Tahoe's design goals are to largely favor design simplicity, then slightly
favor read availability, over the other criteria.
As we develop more sophisticated mutable slots, the API may expose multiple
read versions to the application layer. The tahoe philosophy is to defer most
consistency recovery logic to the higher layers. Some applications have
effective ways to merge multiple versions, so inconsistency is not
necessarily a problem (i.e. directory nodes can usually merge multiple "add
child" operations).
== The Prime Coordination Directive: "Don't Do That" ==
The current rule for applications which run on top of Tahoe is "do not
perform simultaneous uncoordinated writes". That means you need non-tahoe
means to make sure that two parties are not trying to modify the same mutable
slot at the same time. For example:
* don't give the read-write URI to anyone else. Dirnodes in a private
directory generally satisfy this case, as long as you don't use two
clients on the same account at the same time
* if you give a read-write URI to someone else, stop using it yourself. An
inbox would be a good example of this.
* if you give a read-write URI to someone else, call them on the phone
before you write into it
* build an automated mechanism to have your agents coordinate writes.
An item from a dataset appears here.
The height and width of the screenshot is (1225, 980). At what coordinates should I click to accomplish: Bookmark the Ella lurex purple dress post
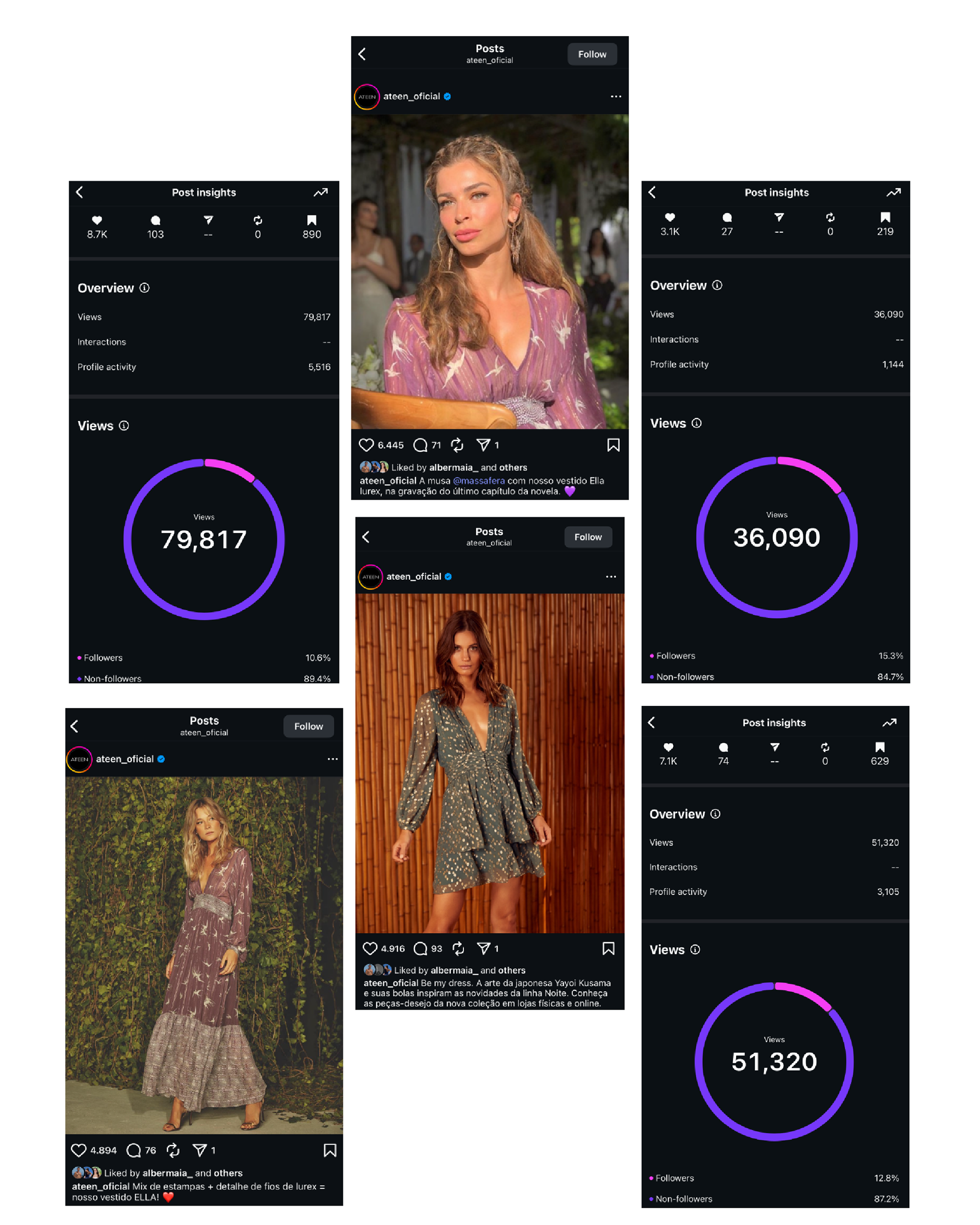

For example, we expect a future release to include a FURL for a
"coordination server" in the dirnodes. The rule can be that you must
contact the coordination server and obtain a lock/lease on the file
before you're allowed to modify it.
If you do not follow this rule, Bad Things will happen. The worst-case Bad
Thing is that the entire file will be lost. A less-bad Bad Thing is that one
or more of the simultaneous writers will lose their changes. An observer of
the file may not see monotonically-increasing changes to the file, i.e. they
may see version 1, then version 2, then 3, then 2 again.
Tahoe takes some amount of care to reduce the badness of these Bad Things.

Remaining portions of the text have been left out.